Texto do exercício ▸
----------------

Sentimento de pertencimento
Para a coordenadora de tecnologia da Universidade Estácio, Erika Medeiros, um dos motivos que levam esses jovens a se apegarem cada vez mais aos smartphones é o “sentimento de pertencimento”. “Se dentro do grupo eles não compartilham o que está acontecendo, eles já se sentem excluídos. E os jovens têm uma facilidade maior de desenvolverem um comportamento compulsivo. Existem várias características técnicas que levam a esse vício, uma delas é a entrega do aparelho muito cedo às crianças”, critica a coordenadora.
A pesquisadora Nancy Etcoff também identificou nessa pesquisa os três principais comportamentos ligados ao smartphones que impactam as relações interpessoais: metade dos jovens entrevistados (49%) afirmou verificar o celular com mais frequência do que gostaria (no Brasil, esse percentual é de 48%); mais de um terço (35%) disse passar tempo demais utilizando o smartphone. Contraditoriamente, 34% dos jovens acreditam que estariam mais felizes se passassem menos tempo no celular. Entre os adolescentes brasileiros, os números caem um pouco: 33% e 38% respectivamente.

Pânico
Quase dois terços (65%) dos entrevistados admitem que entram em pânico quando acham que perderam o celular, e três em cada dez concordam que, quando não estão usando o celular, “estão pensando em usá-lo ou planejando o próximo uso do dispositivo”.
No Brasil, boa parte dos usuários também se preocupa com a possível perda do dispositivo (56%, dos quais 69% da geração Z e 68% da geração do milênio). Em relação ao pensamento do próximo uso, o percentual sobe para 31% dos participantes.
A estudante de direito Laís Ferreira, 20 anos, assume que o smartphone é seu melhor amigo. Ela, inclusive, só vai dormir após responder o último amigo no WhatspApp e conferir as redes sociais. “A primeira coisa que faço ao acordar é olhar meu celular. Quando ele quebrou fiquei desesperada, mas estava no seguro, que só fiz para não ficar sem nenhum aparelho”, disse.
O mesmo estudo também constatou que 48% dos entrevistados no Brasil reconhecem a importância de aproveitar melhor a vida quando não estão com o celular.

Gerações
A psicóloga educacional Julianne Gomes Correia, considera o percentual de 49% de adolescentes que consideram o smartphone como melhor amigo, um dado alarmante. Mas lembra que hoje, esses jovens vivem um processo interacionista muito mais livre que a geração anterior.

----------------

Registros extraídos ▸
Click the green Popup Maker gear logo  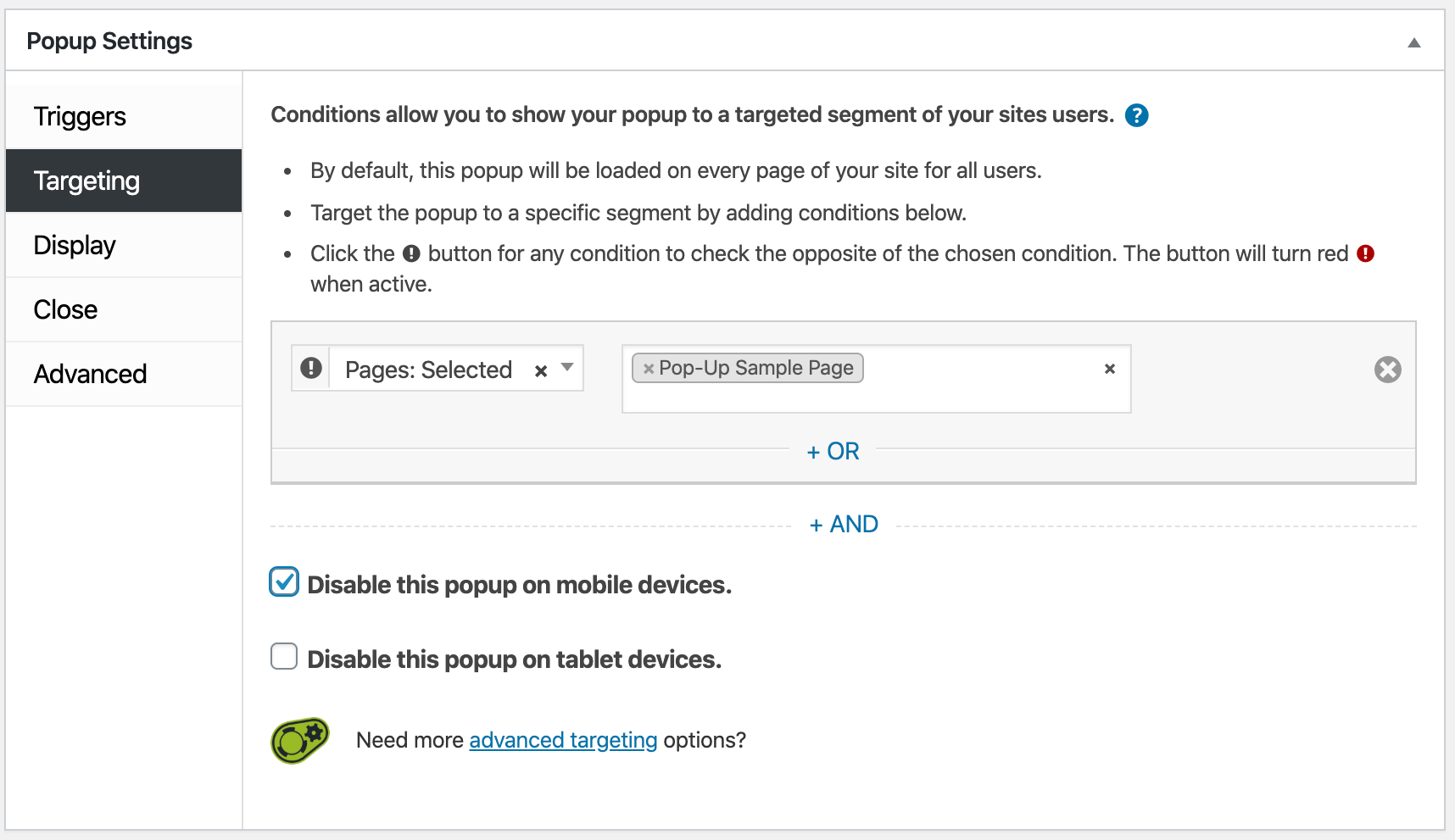click(x=299, y=740)
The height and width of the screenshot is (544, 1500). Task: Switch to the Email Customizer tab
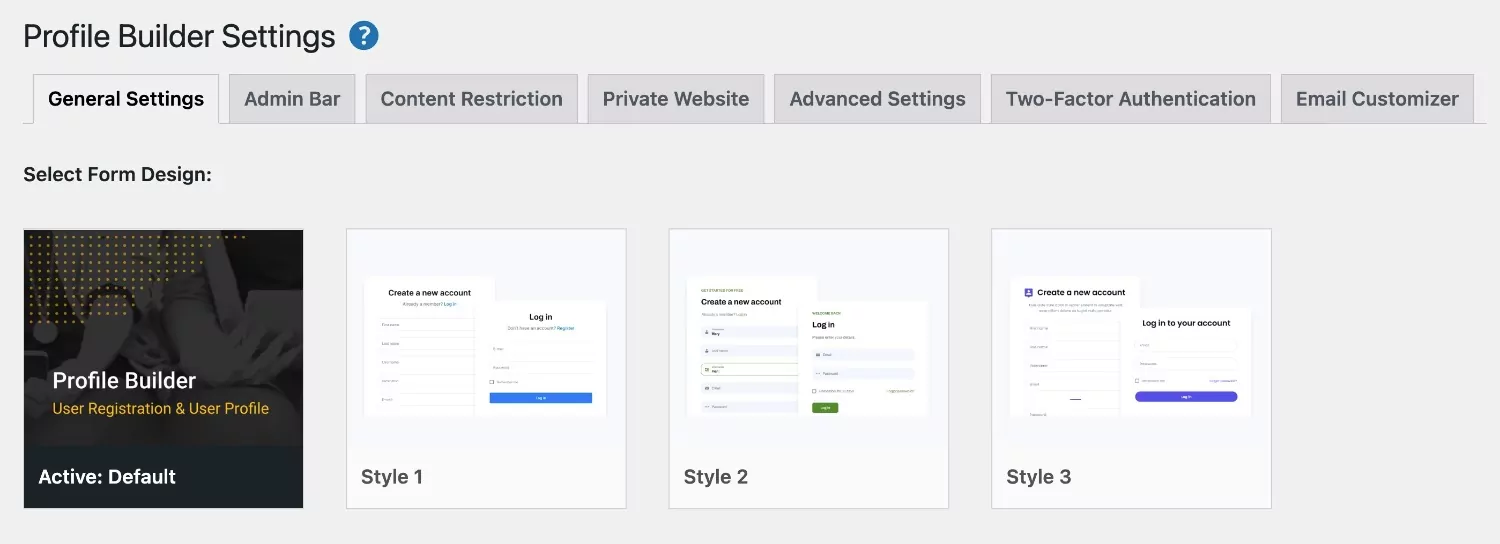click(x=1377, y=99)
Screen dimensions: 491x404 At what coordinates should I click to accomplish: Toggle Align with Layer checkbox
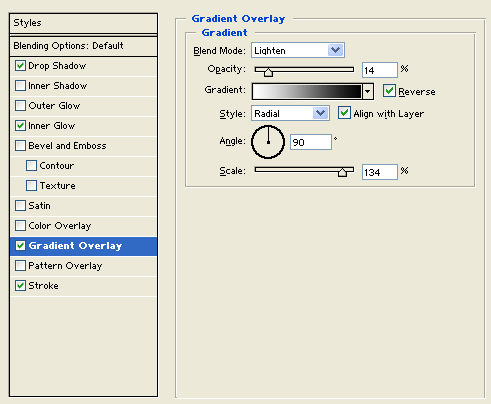(x=344, y=113)
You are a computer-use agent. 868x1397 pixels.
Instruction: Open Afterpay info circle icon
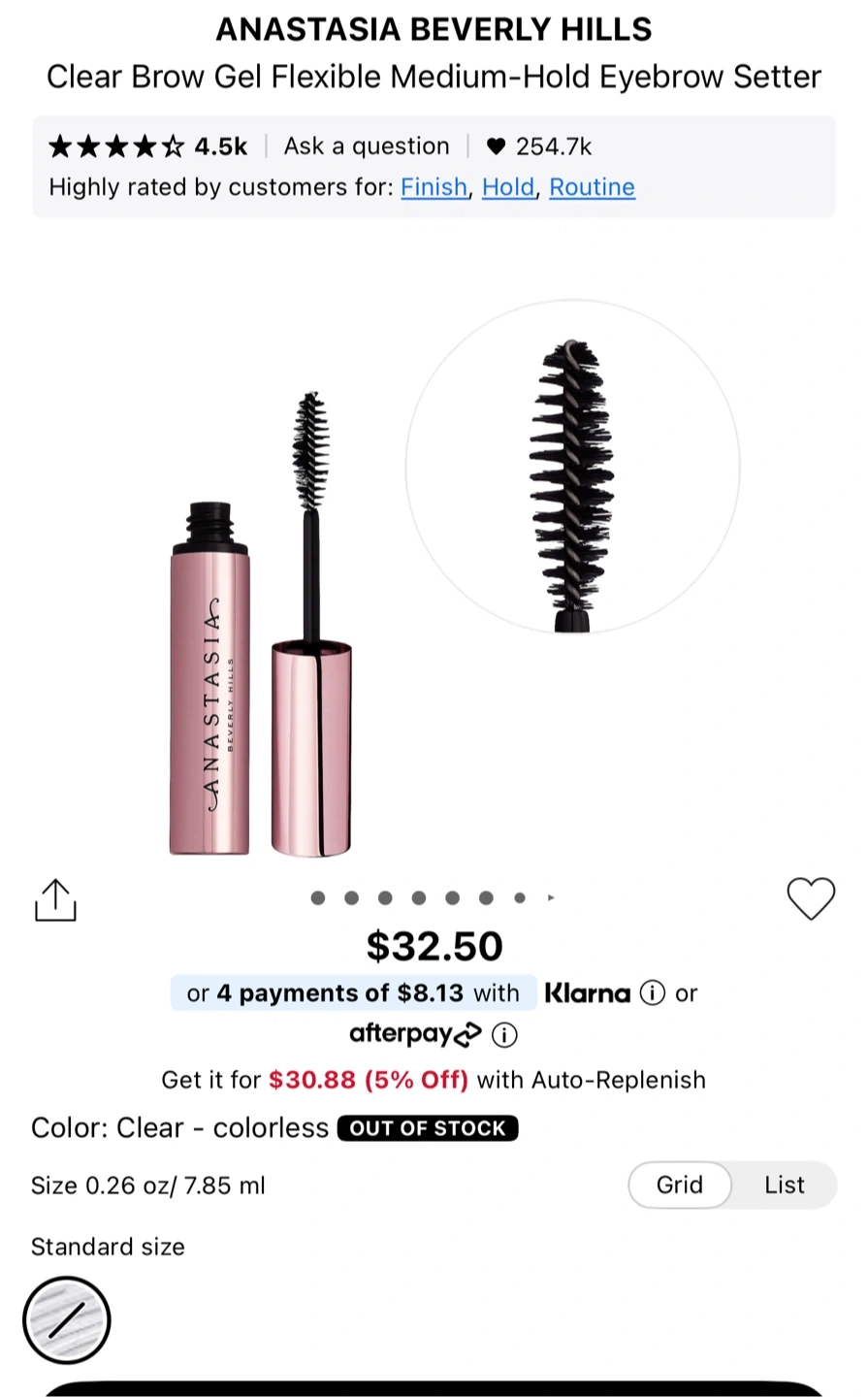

----------------

Conjunto de tarefas ▸
1. Com base no texto sobre jovens e smartphones, explique em até três frases por que, segundo Erika Medeiros, o "sentimento de pertencimento" leva os jovens a se apegarem aos smartphones.
2. No texto sobre jovens e smartphones, qual porcentagem dos entrevistados admite entrar em pânico quando acha que perdeu o celular?
3. Prossiga com o texto sobre jovens e smartphones a partir da última frase apresentada.
Os registros não têm nenhum papel aqui.

Respostas em ordem ▸
1. Segundo Erika Medeiros, se os jovens não compartilham dentro do grupo o que está acontecendo, eles já se sentem excluídos. Por isso, o desejo de pertencer ao grupo os faz se apegarem cada vez mais aos smartphones.

2. Quase dois terços dos entrevistados, ou seja, 65%.

3.
“Às vezes esses jovens nem sempre encontram seu grupo social na escola, então ele se afasta desse convívio pessoalmente para buscar por esse grupo na internet. Essas pessoas se identificam virtualmente e aí não há um gasto de energia que o contato social do corpo a corpo tem”, disse Julianne.
A grande questão dessa conexão excessiva é o aumento no número de casos de “autismo virtual” – quando muitas crianças pequenas que passam muito tempo em frente a uma tela de TV, videogames, tablets e smarphones têm sintomas similares aos de um autista. “Precisamos rever a maneira como nos expomos à internet e suas ferramentas de acesso, e como pais, a maneira que expomos isso aos nossos filhos”, alerta a psicóloga.

Vício não caracterizado 

Apesar de a Organização Mundial da Saúde não caracterizar o uso excessivo do smartphone como um vício, esse uso excessivo é preocupante para muitos especialistas. “É impactante termos acessos a essas novas tecnologias. Mas diante de tudo isso, se você não estiver controle, passa a não ter agenda e esse imediatismo vai gerando ansiedade e pode fugir do controle”, alerta a coordenadora de Tecnologia da Universidade Estácio, Erika Medeiros.
Nada substitui o olho no olho, diz a gerente de projetos do Cesar, Danielle Andrade. Ela coordena uma equipe com 40 engenheiros pela internet e afirma que não se pode fugir dessa interação, em que o ouvir e o olhar são fundamentais para que os projetos se desenvolvam bem.
“Não se pode ir contra as tecnologias, mas precisamos saber trabalhar com elas em prol da coletividade. Em qualquer trabalho é necessário escutar o que o outro tem a dizer, diminuindo as distâncias”, completa.